Java is both a compiled and an interpreted language. Java source code is turned into simple binary instructions, much like ordinary microprocessor machine code. However, whereas C or C++ source is refined to native instructions for a particular model of processor, Java source is compiled into a universal format—instructions for a virtual machine.

Compiled Java byte-code , also called J-code, is executed by a Java runtime interpreter. The runtime system performs all the normal activities of a real processor, but it does so in a safe, virtual environment. It executes the stack-based instruction set and manages a storage heap. It creates and manipulates primitive datatypes, and loads and invokes newly referenced blocks of code. Most importantly, it does all this in accordance with a strictly defined open specification that can be implemented by anyone who wants to produce a Java-compliant virtual machine. Together, the virtual machine and language definition provide a complete specification. There are no features of Java left undefined or implementation-dependent. For example, Java specifies the sizes of all its primitive data types, rather than leave it up to each implementation.
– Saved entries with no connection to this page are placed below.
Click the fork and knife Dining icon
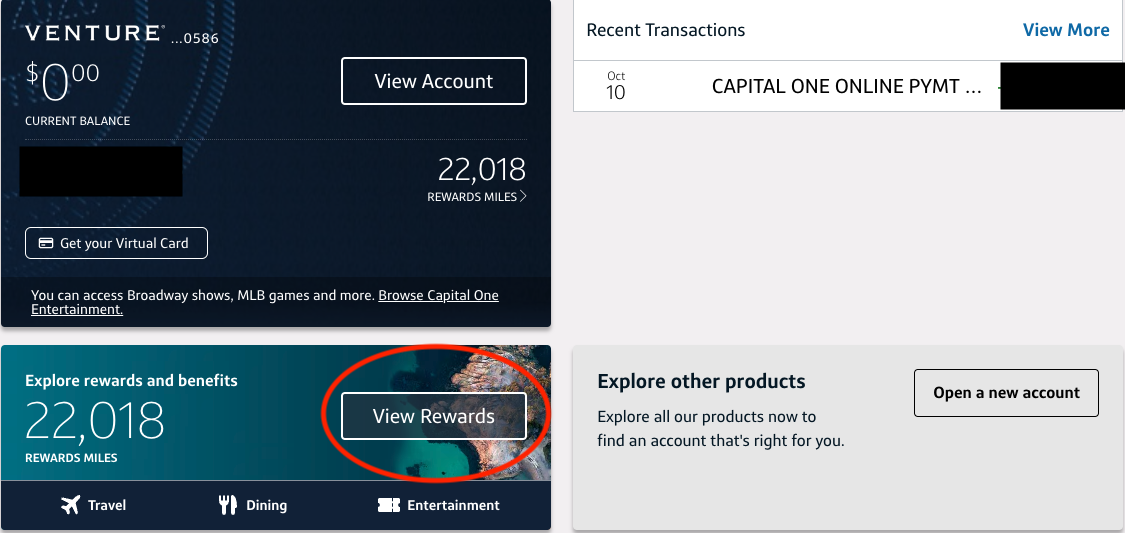This screenshot has width=1125, height=533. 227,505
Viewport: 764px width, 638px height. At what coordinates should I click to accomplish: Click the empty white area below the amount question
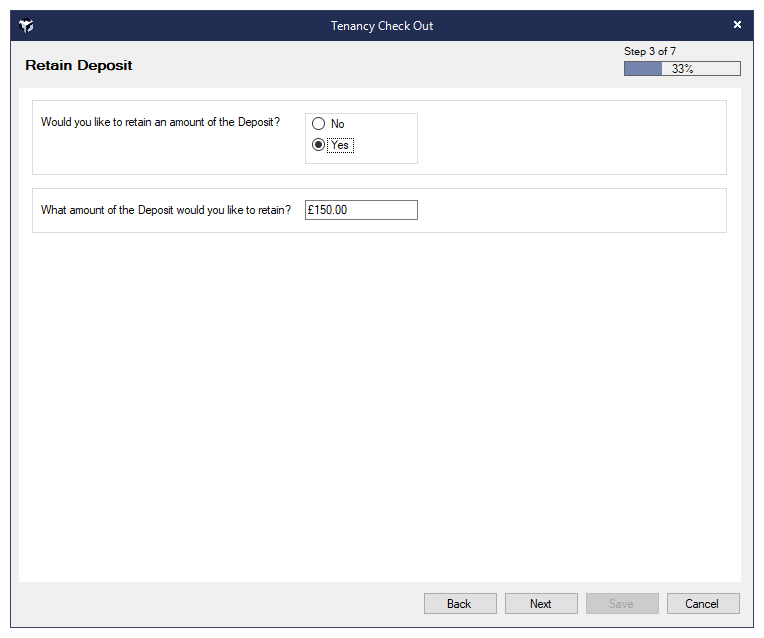380,400
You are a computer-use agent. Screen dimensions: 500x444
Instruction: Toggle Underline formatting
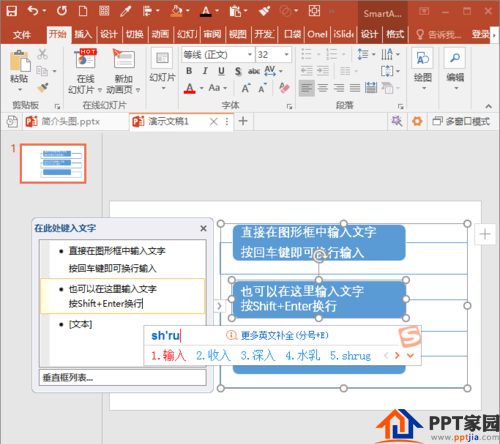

The Java interpreter is relatively lightweight and small; it can be implemented in whatever form is desirable for a particular platform. On most systems, the interpreter is written in a fast, natively compiled language like C or C++. The interpreter can be run as a separate application, or it can be embedded in another piece of software, such as a web browser.

All of this means that Java code is implicitly portable. The same Java application byte-code can run on any platform that provides a Java runtime environment, as shown in Figure 1.1. You don’t have to produce alternative versions of your application for different platforms, and you don’t have to distribute source code to end users.

Figure 1-1. The Java runtime environment

The fundamental unit of Java code is the class. As in other object-oriented languages, classes are application components that hold executable code and data. Compiled Java classes are distributed in a universal binary format that contains Java byte-code and other class information. Classes can be maintained discretely and stored in files or archives on a local system or on a network server. Classes are located and loaded dynamically at runtime, as they are needed by an application.

In addition to the platform-specific runtime system, Java has a number of fundamental classes that contain architecture-dependent methods. These native methods serve as the gateway between the Java virtual machine and the real world. They are implemented in a natively compiled language on the host platform. They provide access to resources such as the network, the windowing system, and the host filesystem. The rest of Java is written entirely in Java, and is therefore portable. This includes fundamental Java utilities like the Java compiler and Sun’s HotJava web browser, which are also Java applications and are therefore available on all Java platforms.

Historically, interpreters have been considered slow, but because the Java interpreter runs compiled byte-code, Java is a relatively fast interpreted language. More importantly, Java has also been designed so that software implementations of the runtime system can optimize their performance by compiling byte-code to native machine code on the fly. This is called just-in-time compilation. Sun claims that with just-in-time compilation, Java code can execute nearly as fast as native compiled code and maintain its transportability and security. There is only one true performance hit that compiled Java code will always suffer for the sake of security — array bounds checking. But on the other hand, some of the basic design features of Java place more information in the hands of the compiler, which allows for certain kinds of optimizations not possible in C or C++.

The latest twist in compilation techniques is a new virtual machine that Sun calls HotSpot. The problem with a traditional just-in-time compilation is that optimizing code takes time, and is extremely important for good performance on modern computer hardware. So a just-in-time compiler can produce decent results, but can never afford to take the time necessary to do a good job of optimization. HotSpot uses a trick called "adaptive compilation” to solve this problem. If you look at what programs actually spend their time doing, it turns out that they spend almost all of their time executing a relatively small part of the code again and again. The chunk of code that is executed repeatedly may only be a small percent of the total program, but its behavior determines the program’s overall performance.

To take advantage of this fact, HotSpot starts out as a normal Java byte code interpreter, but with a difference: it measures (profiles) the code as it is executing, to see what parts are being executed repeatedly. Once it knows which parts of the code are crucial to the performance, HotSpot compiles those sections—and only those sections—into true machine code. Since it only compiles a small portion of the program into machine code, it can afford to take the time necessary to optimize those portions. The rest of the program may not need to be compiled at all—just interpreted—saving memory and time.

The technology for doing this is very complex, but the idea is essentially simple: optimize the parts of the program that need to go fast, and don’t worry about the rest. Another advantage of using an adaptive compiler at runtime is that it can make novel kinds of optimizations that a static (compile time only) compiler cannot dream of.